When I sold All We Ever Wanted Was Everything, I also was fortunate enough to sell a pitch for my second book at the same time (what's known as a two-book deal in publishing industry parlance). My publishers gave me two and a half years to complete the second novel. It didn't sound like much time to me, especially considering that my first book took almost four years to complete, but then again, I'd learned a lot on the first novel and figured that the second would come more easily.
There are a lot of upsides to two-book deals (including getting paid *while* you write, instead of *after* you write, the book), but for me, the primary upside was the deadline. I work best when I have deadlines. In fact, I can barely work without one.
As a journalist at Salon, I often had to turn in four or five stories a week, and missing a deadline would get me in hot water with my editors. So the reverence for a deadline was already ingrained in me when I quit to try my hand at a novel. But after quitting my job, it took me nearly a year to really start in on the novel-- and I soon realized that this was because I didn't have any deadlines for it. It was all so freeform, my schedule completely up to me, and I found myself floundering about, meeting deadlines for all the freelance journalism pieces I was writing, but hardly ever touching the novel.
This was one part of the reason why I eventually signed up for a novel-writing class at UCLA extensions: It came with deadlines. If I didn't turn in pages on my assigned week, the entire workshop would be sitting around with nothing to discuss. And when the novel-writing class ended, I joined a writer's group, and then another, for similar reasons. The deadlines may not have been strictly enforceable (no one was going to fire me for missing them, for example), but they still existed as a goal to meet: People were expecting to see my pages on a certain date.
So here I am, now, three months away from my final deadline for my second book - and much to my surprise, I am actually ahead of schedule. Part of this may be because I have an even more stressful deadline before me: I'm due to give birth to my first child at the end of next month, so I figure I better have the novel done before then. (From what I've heard, newborn infants aren't very conducive to fiction-writing during the first month or two).
There were moments, with this second book, when I thought I would never finish it on time. Say, the period of writers block when I was beginning the new novel, and found I could barely remember how to compose a sentence. (This lasted about five months). Or the long, three-month period during the publication of my novel, when I was so distracted by the chaos of book tours and interviews and the emotional anxiety of being published that I could barely write. And then, the time when I decided to scrap the first 100 pages of my new novel, because they just weren't working the way I wanted. Each time, I thought I was doomed.

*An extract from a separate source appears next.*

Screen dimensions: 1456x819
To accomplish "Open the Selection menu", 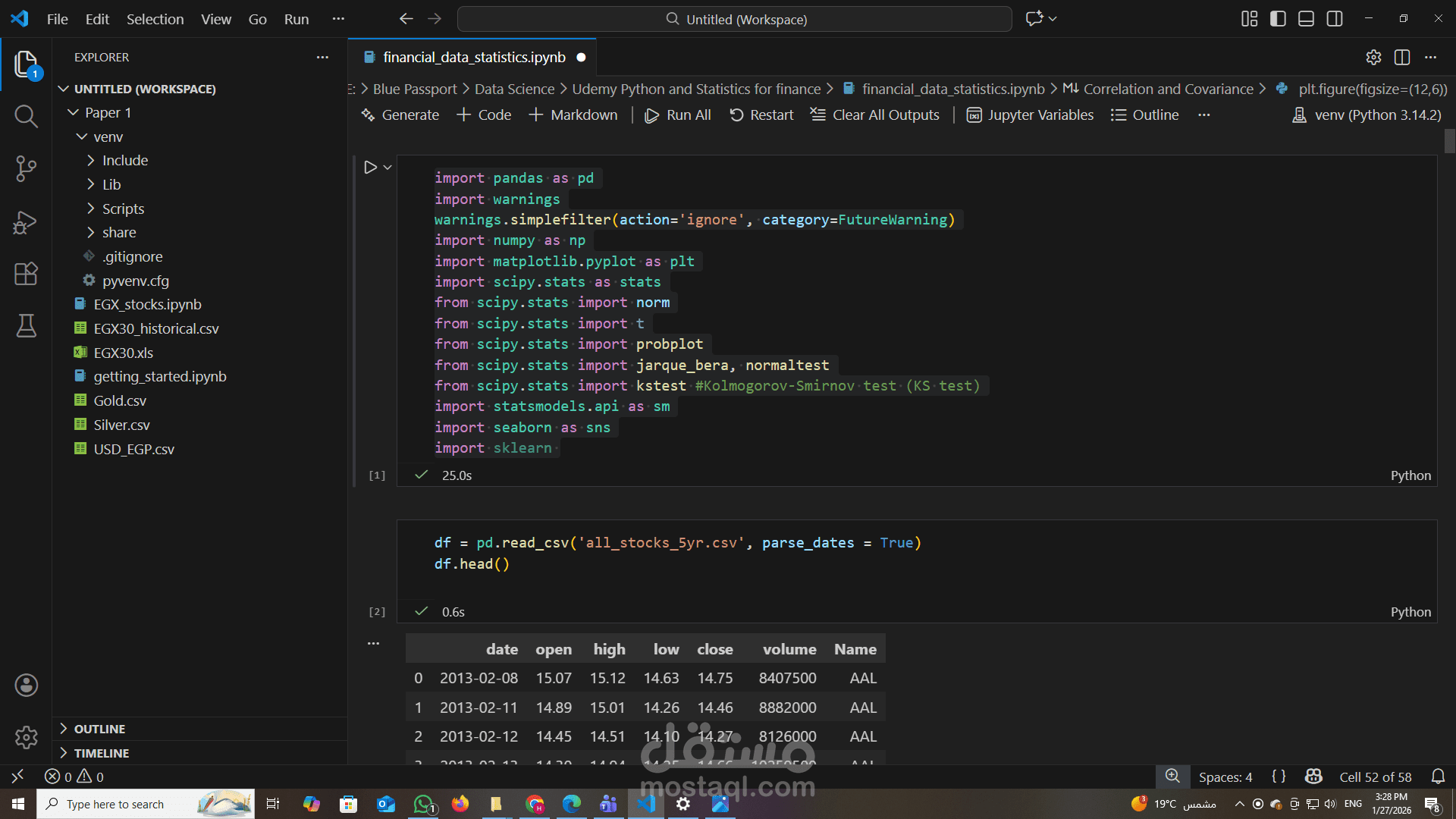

But the deadline always kept me motivated. I found I could even take a few weeks off writing in order to get some creative distance from the novel, or to find new inspiration, or while I waited for feedback -- somehow, the date of August 30 was lurking in the back of my mind, egging me on and keeping me on track. If I really needed time away from the book, it wasn't the end of the world, but the deadline at least kept me from wasting my mornings on the Internet, or watching Real Housewives of Atlanta reruns on BravoTV when I'm just wasn't in the mood to write.

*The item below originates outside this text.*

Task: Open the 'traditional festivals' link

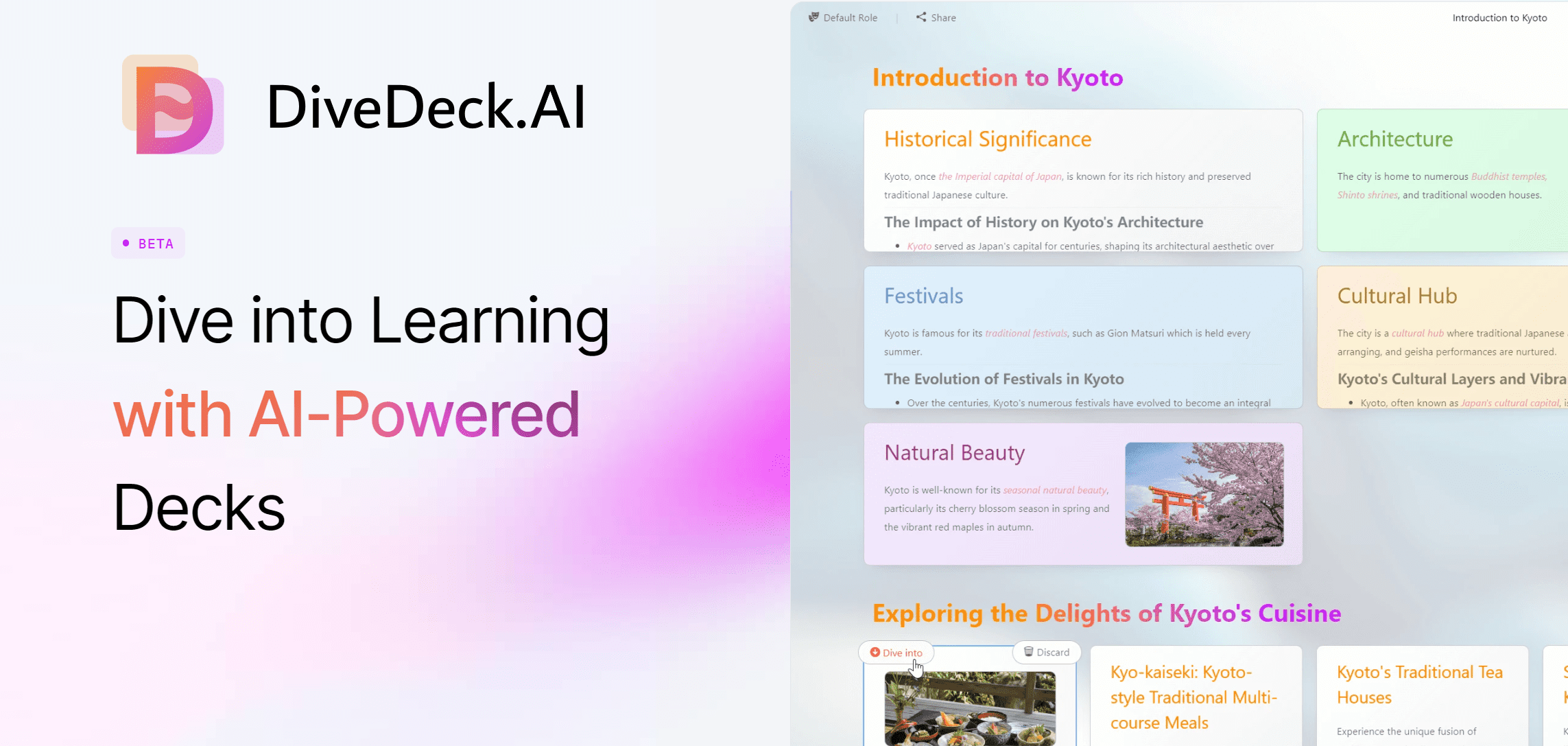Action: click(x=1026, y=333)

So two and a half years turned out to be just enough time to write the new novel. But I have to wonder - if my editors had only given me two years, or eighteen months, would that have turned out to be just enough time, too? Did I really efficiently use the time I had, or merely fill up the time I was given? The legendarily prolific Joyce Carol Oates, after all, produces a book a year; then again, there's Thomas Pynchon, who takes at least a decade per tome.
What about you? How do you set deadlines for yourself? Or do you have outside forces that set your deadlines for you? Or do you just not worry about them at all?
Janelle
Hi Janelle,
ReplyDeleteI’ve just started reading your book and, I’m enjoying it very much! Having lived in the heart of the Silicon Valley during the IPO and .com bubble years, I have seen many "wave riders" and
“hot-doggers,” and have experiences a few wipeouts of my own! But, in the end, we all manage to get through!
I’m a procrastinator by nature, and I love the thrill of a deadline. Maybe it’s the fear and excitement that drives me— or it could just be the Greek/Irish temperament in me.
I find that when my article “Culinary Road Trip” is coming due for Vine Times magazine, I tend to pull it together in the eleventh hour. Granted, it’s only about 500 words, but this has become the norm. I do have the article on my mind and spend a lot of time researching the piece, but when it comes to the actual writing of it – well, that comes right down to the wire.
Also, working with someone helps me with my deadlines. I’ve just finished writing my first gardening/cook book that I co-wrote with my friend, Pam Larkin, she and I have managed to keep each other on target. Now, after two years of writing, we are ready to send out our proposal.
Good luck and congratulations on the upcoming birth of your first child. Motherhood is wonderful, and I'm sure it will come with lots of fun and interesting experiences you can write about!
Denise
Hmmm.... I posted earlier and it seems to have disappeared. But anyway - thank you for picking up my book, and I'm glad you enjoyed it!
ReplyDeleteI know the art of procrastination well - which is why the deadlines are so important for me. I would procrastinate forever, if that "eleventh hour" never threatened to turn into the twelfth one!